I'm about to turn around and leave when I see her.

She's not inside the store. She's across the street, sitting on a bench in the small town square, her back to me. Her sketchbook is open on her lap. Even from this distance, I can recognize the intent posture, the complete absorption in her work.

My heart starts doing that familiar, frantic tap dance against my ribs.

What are the odds? What are the actual, statistical, mathematical odds of this happening again? It's impossible. Unless it's not. Unless this is just how it works now. Unless she is the north on my compass, and my feet will just keep carrying me back to her, no matter which direction I choose to walk.

She is my inevitable force.

I stand there for a long time, hidden in the shadow of the bookstore's awning, just watching her. The late afternoon sun filters through the leaves of the old oak tree above her, dappling her in shifting patterns of light and shadow. She looks peaceful. More at ease than I've seen her since the reset.

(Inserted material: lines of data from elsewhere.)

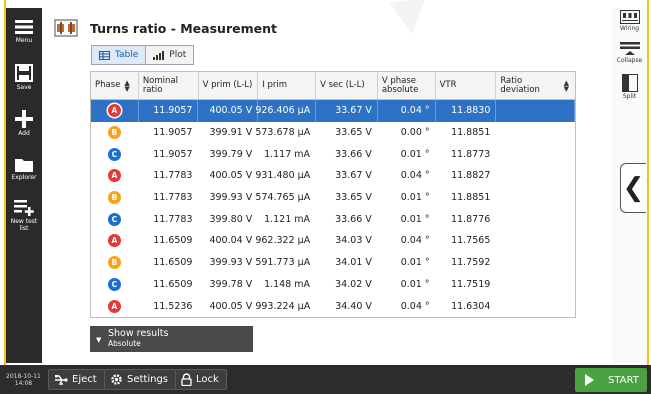 This screenshot has height=394, width=651. I want to click on caret-down-icon: ▼, so click(99, 340).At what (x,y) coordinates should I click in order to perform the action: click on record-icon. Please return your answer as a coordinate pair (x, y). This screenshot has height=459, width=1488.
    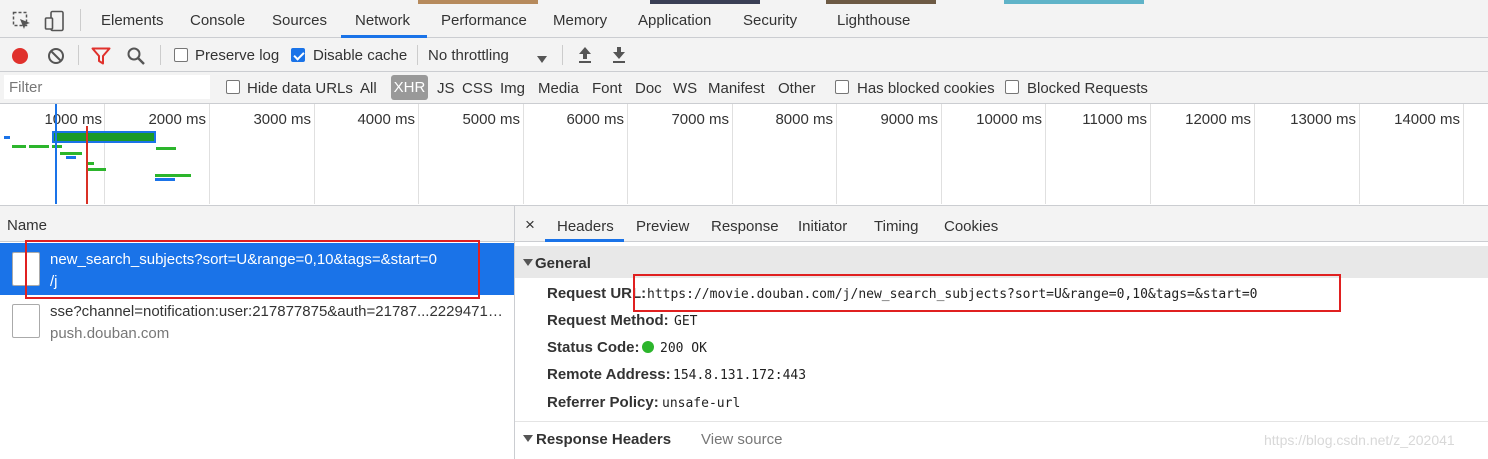
    Looking at the image, I should click on (20, 58).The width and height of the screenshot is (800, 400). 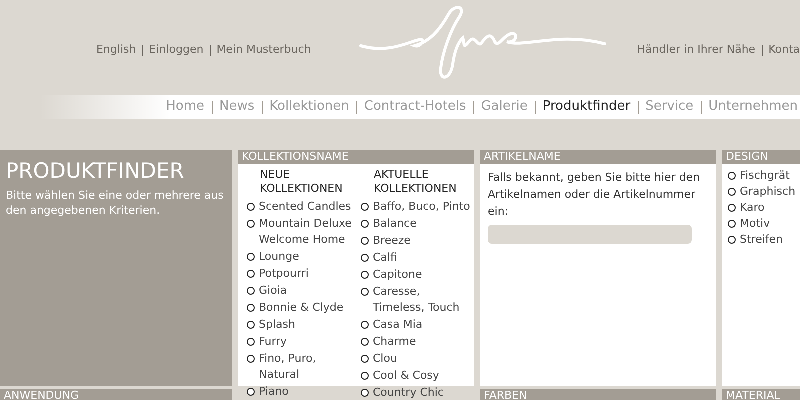 What do you see at coordinates (116, 50) in the screenshot?
I see `top-link: English` at bounding box center [116, 50].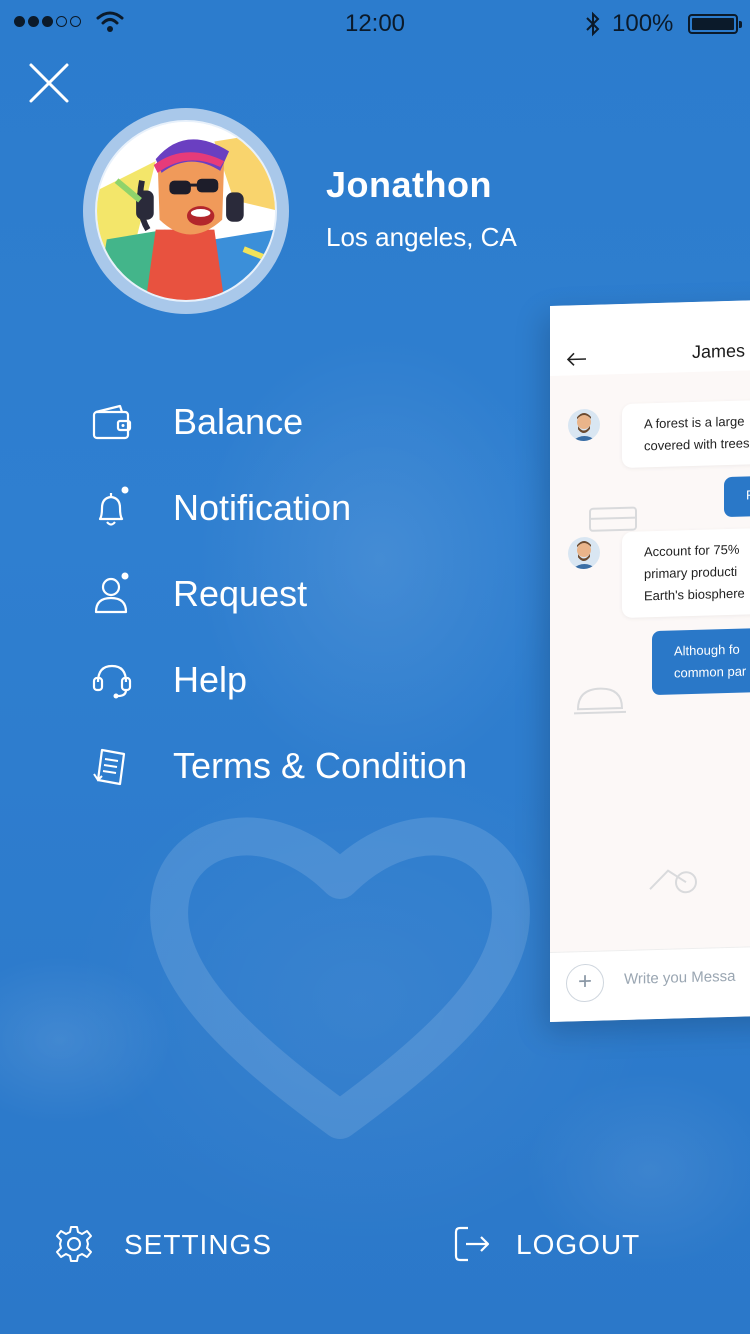 This screenshot has height=1334, width=750. I want to click on chat-message-incoming: A forest is a large covered with trees, so click(686, 432).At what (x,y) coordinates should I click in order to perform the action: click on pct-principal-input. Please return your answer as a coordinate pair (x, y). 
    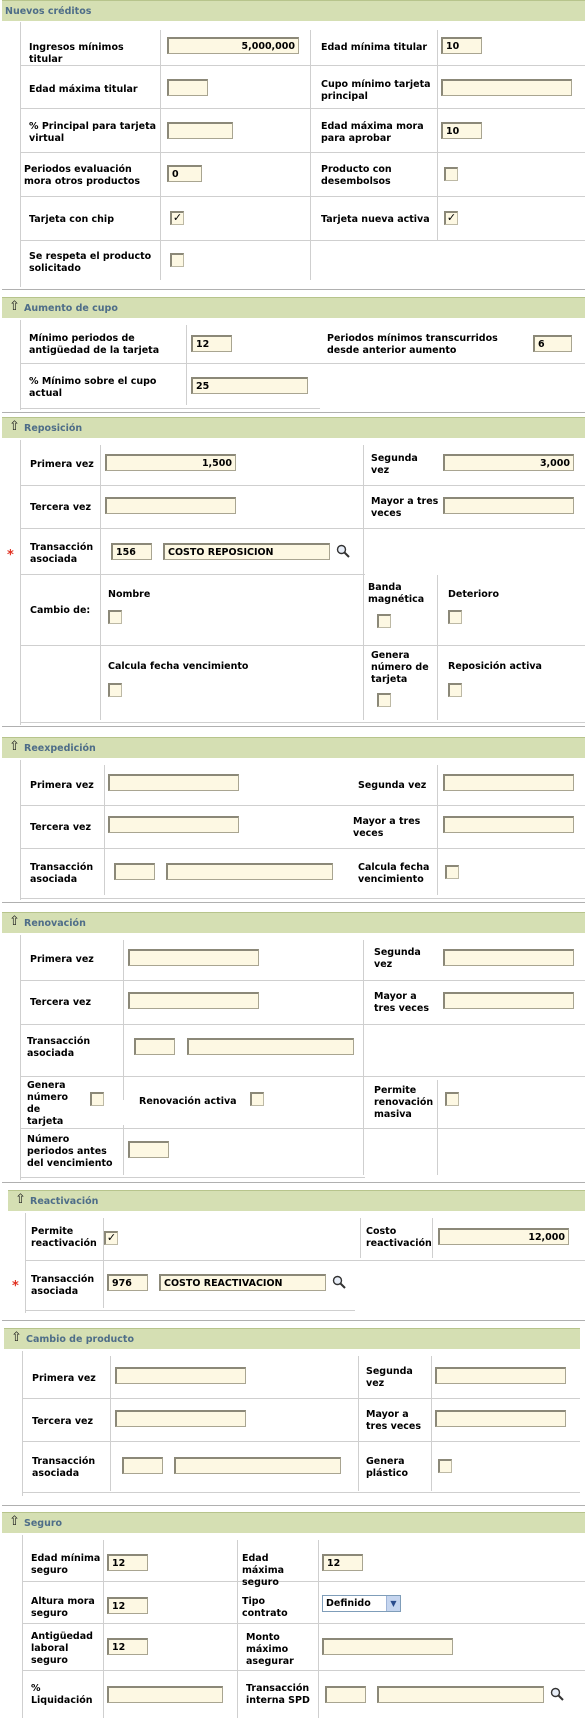
    Looking at the image, I should click on (200, 130).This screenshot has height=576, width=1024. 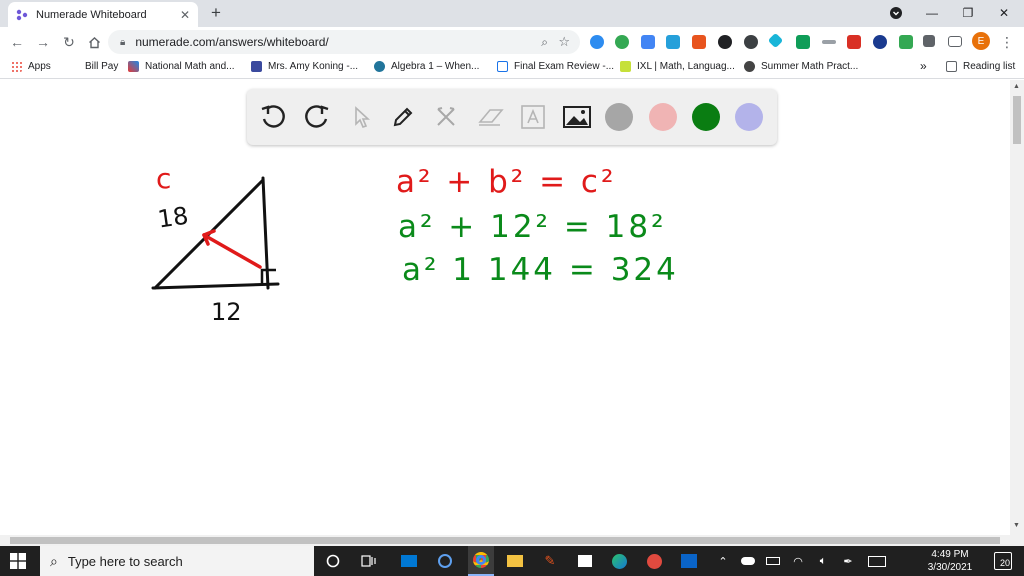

Whatever she woke up feeling, whatever confusion or sadness she felt from our shared dream, she's processing it the only way she knows how. She's turning it into art. She's taking the chaos and she's giving it a form.

I could walk over there. I could sit on the other end of the bench. I could try to apologize for being a weirdo at lunch. I could try to explain something I don't understand myself.

But for the first time, I understand that my role right now isn't to push. It's to wait. Our entanglement isn't a string for me to pull, it's a connection for us both to feel. Forcing it, rushing it—that's what created the rejection. She needs to feel the pull, too. She needs to wonder why the universe keeps putting this strange, familiar boy in her path.

So I don't move. I just watch her from across the street, a quiet, unseen guardian of her peace.

After a few minutes, she stops drawing. She closes her sketchbook, a soft, final thud. She just sits there, looking up at the sky, her expression thoughtful.

And then, as if she can feel my eyes on her, she slowly turns her head. Her gaze sweeps across the street, across the cars, across the space between us.

And her eyes meet mine.

She doesn't look away. She doesn't flinch. She just… looks. And I look back.

There's no confusion in her expression now. No anger. Just a quiet, unnerving, profound stillness.

A question.

An echo.

An acknowledgment of the invisible, unbreakable thread that binds us together, stretching across a busy street on a Tuesday afternoon. Stretching across time itself.